Stone the Crows is a Brit saying of incredulity or annoyance. Dedicated to a Raven friend who always greets us on our ascents. A fine long expedition with some excellent pitches. The route climbs to the biggest summit just north of Two Finger Canyon. See Topo.
Fourth class the gully passing right under a massive guano hole to a groove with a line of holes.

P1) Climb past four bolts and a couple of cams to double anchors. A nice pitch 150' 5.8

P2) Continue up the groove past two bolts then move right to tree belay. 70' 5.8. (Rap anchors 30' below the old tree)

P3) Go about 600' north along the massive ledge to a weakness in the wall that lies directly below the large blocks of the upper corner. Three bolts lead up the unlikely looking wall at a surprisingly low grade. Another bolt is out to the right. Continue up to the blocks and natural belay. 180' 5.7.

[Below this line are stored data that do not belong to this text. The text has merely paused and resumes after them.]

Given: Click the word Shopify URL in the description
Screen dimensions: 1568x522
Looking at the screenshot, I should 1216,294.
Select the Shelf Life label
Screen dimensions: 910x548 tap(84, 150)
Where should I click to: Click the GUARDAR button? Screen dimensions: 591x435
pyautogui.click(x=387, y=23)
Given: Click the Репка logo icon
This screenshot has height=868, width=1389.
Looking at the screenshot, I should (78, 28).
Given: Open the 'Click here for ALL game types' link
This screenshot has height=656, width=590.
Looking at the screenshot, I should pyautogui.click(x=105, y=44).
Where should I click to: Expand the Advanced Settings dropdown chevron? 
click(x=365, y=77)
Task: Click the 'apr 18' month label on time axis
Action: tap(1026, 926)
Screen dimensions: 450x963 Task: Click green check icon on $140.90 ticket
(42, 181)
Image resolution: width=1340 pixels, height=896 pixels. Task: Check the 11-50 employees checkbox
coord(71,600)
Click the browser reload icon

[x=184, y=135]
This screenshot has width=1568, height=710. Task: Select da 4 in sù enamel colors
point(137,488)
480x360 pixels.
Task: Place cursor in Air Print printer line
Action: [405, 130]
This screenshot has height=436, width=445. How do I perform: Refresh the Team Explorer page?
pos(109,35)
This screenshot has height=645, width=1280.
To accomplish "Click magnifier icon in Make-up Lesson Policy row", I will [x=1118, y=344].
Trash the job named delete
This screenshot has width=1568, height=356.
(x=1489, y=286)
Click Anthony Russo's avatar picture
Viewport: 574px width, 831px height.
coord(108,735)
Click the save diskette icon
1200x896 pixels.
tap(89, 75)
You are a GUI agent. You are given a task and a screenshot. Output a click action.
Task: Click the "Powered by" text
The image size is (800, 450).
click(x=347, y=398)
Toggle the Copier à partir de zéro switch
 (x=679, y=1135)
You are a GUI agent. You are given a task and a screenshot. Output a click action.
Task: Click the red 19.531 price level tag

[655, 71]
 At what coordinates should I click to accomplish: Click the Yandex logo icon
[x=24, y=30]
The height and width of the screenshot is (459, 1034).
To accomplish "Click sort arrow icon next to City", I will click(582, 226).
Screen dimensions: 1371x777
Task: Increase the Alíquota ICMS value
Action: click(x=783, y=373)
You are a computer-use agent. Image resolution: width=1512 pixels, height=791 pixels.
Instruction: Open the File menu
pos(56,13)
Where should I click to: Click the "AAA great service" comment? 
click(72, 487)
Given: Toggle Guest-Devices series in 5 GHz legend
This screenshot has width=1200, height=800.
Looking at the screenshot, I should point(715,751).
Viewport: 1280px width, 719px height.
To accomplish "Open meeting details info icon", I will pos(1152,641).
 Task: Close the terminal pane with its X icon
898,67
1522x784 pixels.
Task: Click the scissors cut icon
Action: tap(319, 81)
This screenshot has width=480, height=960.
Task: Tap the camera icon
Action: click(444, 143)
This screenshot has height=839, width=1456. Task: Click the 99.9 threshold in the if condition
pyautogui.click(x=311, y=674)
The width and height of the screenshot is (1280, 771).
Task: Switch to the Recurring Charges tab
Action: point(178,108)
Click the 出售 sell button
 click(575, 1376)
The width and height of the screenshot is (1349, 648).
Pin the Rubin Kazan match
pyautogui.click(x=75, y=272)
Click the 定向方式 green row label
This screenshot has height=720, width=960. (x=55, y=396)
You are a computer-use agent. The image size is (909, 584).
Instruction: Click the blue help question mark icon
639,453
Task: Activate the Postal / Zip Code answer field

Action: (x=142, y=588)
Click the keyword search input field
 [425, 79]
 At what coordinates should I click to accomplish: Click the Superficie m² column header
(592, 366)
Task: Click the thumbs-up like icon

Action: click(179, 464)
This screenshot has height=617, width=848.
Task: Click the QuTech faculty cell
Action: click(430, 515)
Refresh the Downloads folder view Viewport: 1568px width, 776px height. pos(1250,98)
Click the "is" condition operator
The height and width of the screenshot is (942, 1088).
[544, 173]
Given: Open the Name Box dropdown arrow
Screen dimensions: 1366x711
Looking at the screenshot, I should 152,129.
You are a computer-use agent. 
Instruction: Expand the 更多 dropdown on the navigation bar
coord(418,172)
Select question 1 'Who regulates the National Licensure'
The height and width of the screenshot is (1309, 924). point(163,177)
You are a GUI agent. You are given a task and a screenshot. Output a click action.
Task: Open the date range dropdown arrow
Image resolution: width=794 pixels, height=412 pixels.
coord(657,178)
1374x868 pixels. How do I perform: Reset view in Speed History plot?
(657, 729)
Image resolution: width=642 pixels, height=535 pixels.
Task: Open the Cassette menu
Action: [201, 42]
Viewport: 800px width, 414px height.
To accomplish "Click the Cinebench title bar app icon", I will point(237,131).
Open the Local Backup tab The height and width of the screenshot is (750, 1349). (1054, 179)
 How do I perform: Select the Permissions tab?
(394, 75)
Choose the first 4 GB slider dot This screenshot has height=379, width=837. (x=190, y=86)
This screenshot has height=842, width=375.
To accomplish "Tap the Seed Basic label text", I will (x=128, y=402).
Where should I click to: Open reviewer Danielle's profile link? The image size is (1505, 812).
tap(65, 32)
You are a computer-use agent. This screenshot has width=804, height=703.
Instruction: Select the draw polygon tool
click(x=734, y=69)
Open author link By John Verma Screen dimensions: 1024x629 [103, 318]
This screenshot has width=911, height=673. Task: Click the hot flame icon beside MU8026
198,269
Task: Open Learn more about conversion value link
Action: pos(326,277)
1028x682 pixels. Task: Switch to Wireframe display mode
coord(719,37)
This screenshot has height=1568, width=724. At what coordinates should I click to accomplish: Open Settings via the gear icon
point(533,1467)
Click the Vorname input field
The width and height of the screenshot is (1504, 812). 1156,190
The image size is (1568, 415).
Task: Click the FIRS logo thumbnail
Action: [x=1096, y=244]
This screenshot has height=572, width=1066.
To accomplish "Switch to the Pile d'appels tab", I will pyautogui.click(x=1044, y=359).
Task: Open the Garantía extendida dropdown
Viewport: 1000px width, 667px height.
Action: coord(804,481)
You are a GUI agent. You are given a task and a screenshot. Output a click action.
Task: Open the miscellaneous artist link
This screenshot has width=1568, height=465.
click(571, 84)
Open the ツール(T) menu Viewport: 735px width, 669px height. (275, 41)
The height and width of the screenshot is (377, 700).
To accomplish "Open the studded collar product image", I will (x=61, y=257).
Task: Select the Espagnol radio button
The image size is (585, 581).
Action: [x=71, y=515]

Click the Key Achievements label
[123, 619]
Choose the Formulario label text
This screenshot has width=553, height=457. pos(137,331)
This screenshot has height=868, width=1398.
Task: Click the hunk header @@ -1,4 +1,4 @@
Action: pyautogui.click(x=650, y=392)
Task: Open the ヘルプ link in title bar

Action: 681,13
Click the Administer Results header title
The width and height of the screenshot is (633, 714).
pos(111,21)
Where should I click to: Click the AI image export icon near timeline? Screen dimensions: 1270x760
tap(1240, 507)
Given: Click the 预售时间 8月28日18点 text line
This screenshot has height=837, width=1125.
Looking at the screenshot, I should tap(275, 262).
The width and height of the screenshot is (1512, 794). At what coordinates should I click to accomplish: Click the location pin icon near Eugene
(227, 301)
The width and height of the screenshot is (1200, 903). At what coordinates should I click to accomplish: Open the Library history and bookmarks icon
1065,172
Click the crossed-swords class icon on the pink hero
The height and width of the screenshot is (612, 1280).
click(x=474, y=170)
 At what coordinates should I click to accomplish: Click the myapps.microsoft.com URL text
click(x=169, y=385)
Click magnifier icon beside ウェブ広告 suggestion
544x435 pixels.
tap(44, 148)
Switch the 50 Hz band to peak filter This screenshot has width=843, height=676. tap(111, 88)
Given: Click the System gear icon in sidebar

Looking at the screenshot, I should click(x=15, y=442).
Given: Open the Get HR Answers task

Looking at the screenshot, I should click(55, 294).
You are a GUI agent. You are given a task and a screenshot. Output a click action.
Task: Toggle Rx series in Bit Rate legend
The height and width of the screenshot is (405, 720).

P4) Easy climbing up the big corner with small to medium cams. When just below the left slanting roof crack move round to the right then up to a good ledge. Single bolt belay, but can be backed up. 200' 5.6

P5) Tango to the top to a smiley face belay at the back of the ledge. 70' 5.3.

Scramble out left, then walk up the ridge to the fine summit with register in cairn. We were surprised to find that nine and a half years ago with Layne Potter I had climbed to this summit from the north forgetting drill bits for the descent raps. The climb we later named "Senile Dementia"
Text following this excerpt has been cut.